By Lane V. Erickson, Idaho Estate Planning Attorney
The situation comes up all the time. Usually it is a child of a parent who has recently passed away that comes to me asking about the estate, and how the property, money, and other assets in the estate will be divided with the surviving stepparent. Sometimes, however, it is the surviving spouse, who is the step-parent, who comes to me wanting to know what their rights are in the estate of their spouse who recently passed away. Regardless of who it is that comes to me, the question is always the same: Will the step-parent (surviving spouse) or the children inherit the estate?
Dealing with this question is even more likely if the marriage between the step-parent and the parent who passed away was relatively short. The good news is we can help answer this question for you.
For over 70 years, our premier team of Idaho estate planning lawyers have assisted clients in creating their written estate plan. We have also helped family members deal with dividing the estate when a family member or loved one passes away.
The lawyers on our team consists of partners Randy Budge and Lane Erickson and attorneys Nathan Palmer and Dave Bagley. Each of the estate planning lawyers on our team have received the highest ratings for their ethics and legal abilities in helping their clients reach their goals. We have also worked to help families resolve disputes what a loved one passes away. Because of this, we are confident that we can help you too.
The purpose of this article is to discuss the question raised above which is: Who will inherit the estate when there are both a surviving step-parent and children. To answer this question, we will suppose several scenarios. The first will be what happens when there is a written will. Next, we will discuss what happens when there is no written will based on Idaho law. Finally, we will discuss the effect of a pre-nup or post-nup agreement on how property is divided in an estate.
This article is designed as a starting place for you when this circumstance arises in your family. However, no article can anticipate every situation that could exist. For this reason, we strongly encourage you to contact us if you have questions about whether a step-parent, or the surviving children will receive an inheritance from the estate.
When There is a Written WillWhen it comes to determining who will inherit property from an estate, the first thing we discuss is what happens to the estate of a parent when they have a written will. The reason we start with this is because we encourage everyone to get their own estate planning completed. This would include a written last will and testament which is the specific document an individual uses to provide instructions about who will receive the money, property, and other assets in their estate when they pass away. We also encourage our clients to keep their written will current based on the changing circumstances of their lives.

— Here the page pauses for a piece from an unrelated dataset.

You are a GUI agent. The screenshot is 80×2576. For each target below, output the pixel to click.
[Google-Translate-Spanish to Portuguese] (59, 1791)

For example, if an individual has a written will and then they get married or have a second marriage these events create a circumstance where their life has changed dramatically. This person now has a new spouse. Because of this, it would be important for this individual to revise or update their written will to match the circumstances of their life after they are married.
When a person does have a written will, their written will specifically controls how the property in their estate is distributed after they pass away. This is the main reason for a written will. Because of this, the individual who creates the will has the ability to decide who will inherit their property. This person also has the ability to change their written will anytime they want.
As a result of this, in most circumstances, when there is a written will, it controls who will receive an inheritance from the estate. If the written will says “my entire estate goes to my spouse” then this is what will happen. Alternatively, if the written will says, “all of my property goes to my children”, then in many circumstances this is also what will happen, especially if the marriage is short before death occurs.
However, Idaho is a community property state. As a result of this, if the marriage has lasted a long time, and property has been bought and sold during the marriage, then it’s possible that even if the will says all the property in the estate goes to the children, Idaho law might prevent this from happening. Again, this is one of the main reasons we encourage individuals to meet with us so that they we can explain and help our clients understand what their rights are.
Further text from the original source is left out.